79 B.R. 241 | Bankr. E.D. Pa. | 1987
In re WASHINGTON LANE ASSOCIATES, Debtor.
United States Bankruptcy Court, E.D. Pennsylvania.
*242 Shelley Sodomsky, Philadelphia Gas Works, Philadelphia, Pa., for movant, Philadelphia Gas Works.
Leonard P. Goldberger, Wolf, Block, Schorr and Solis-Cohen, Philadelphia, Pa., for the objector, Committee of Equity Sec. Holders.
Robert H. Levin, Adelman Lavine Gold & Levin, Philadelphia, Pa., for trustee.
MEMORANDUM OPINION
BRUCE FOX, Bankruptcy Judge:
An unsecured creditor of the debtor, Philadelphia Gas Works, (PGW), a utility company, has filed an application for approval of an administrative expense claim pursuant to 11 U.S.C. §§ 503(b)(3)(D), and (4).
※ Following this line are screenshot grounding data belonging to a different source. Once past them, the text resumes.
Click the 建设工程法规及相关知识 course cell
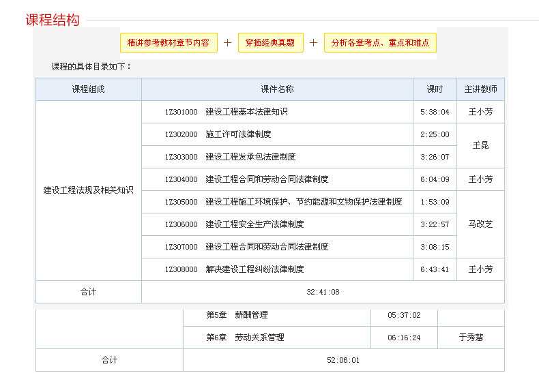 point(89,190)
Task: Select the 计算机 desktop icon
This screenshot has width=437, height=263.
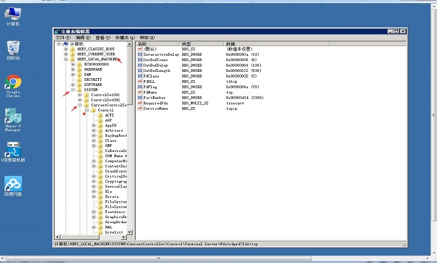Action: tap(13, 13)
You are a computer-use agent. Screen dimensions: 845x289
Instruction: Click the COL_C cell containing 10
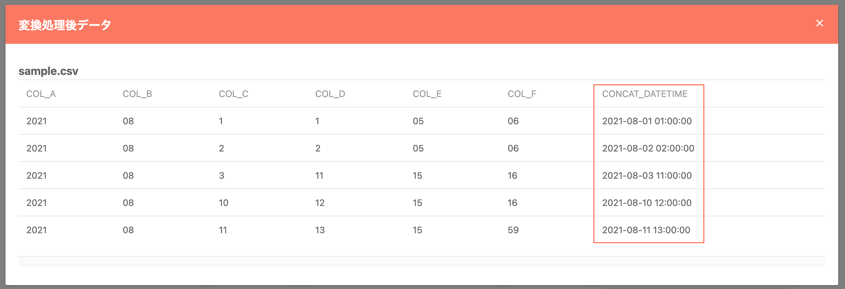[x=223, y=203]
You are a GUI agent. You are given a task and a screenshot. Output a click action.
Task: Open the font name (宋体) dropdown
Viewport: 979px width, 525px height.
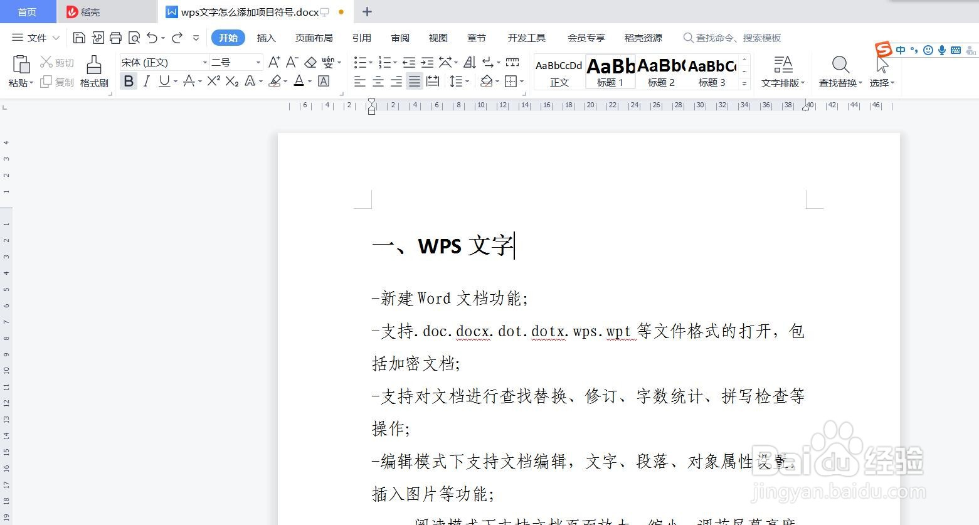[x=204, y=62]
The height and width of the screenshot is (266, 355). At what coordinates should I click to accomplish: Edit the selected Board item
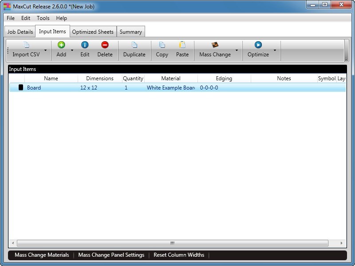84,49
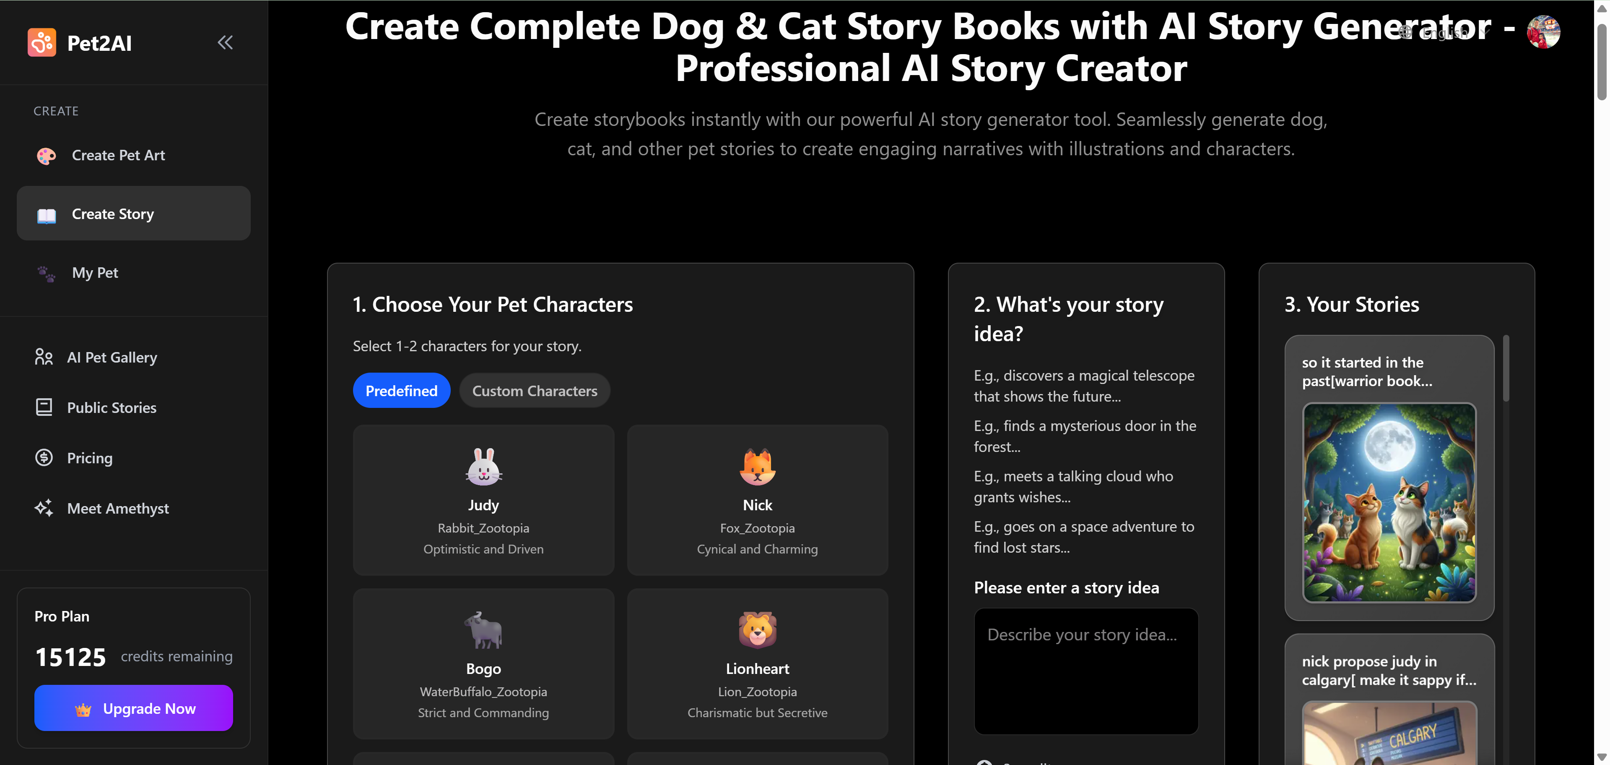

PGW argues that it is a creditor which has made a "substantial contribution" to this case, and seeks reimbursement of attorneys fees it paid which enabled it to render this contribution. PGW seeks $7,003.50 in fees and $984.70 in expenses. The committee of equity security holders objects to this application on the ground that PGW never received prior court approval to retain counsel and so has no right to seek reimbursement of counsel fees. (N.T. at 3, 7, 11, October 15, 1984). For the reasons set forth below, I shall grant PGW's application in part.[1]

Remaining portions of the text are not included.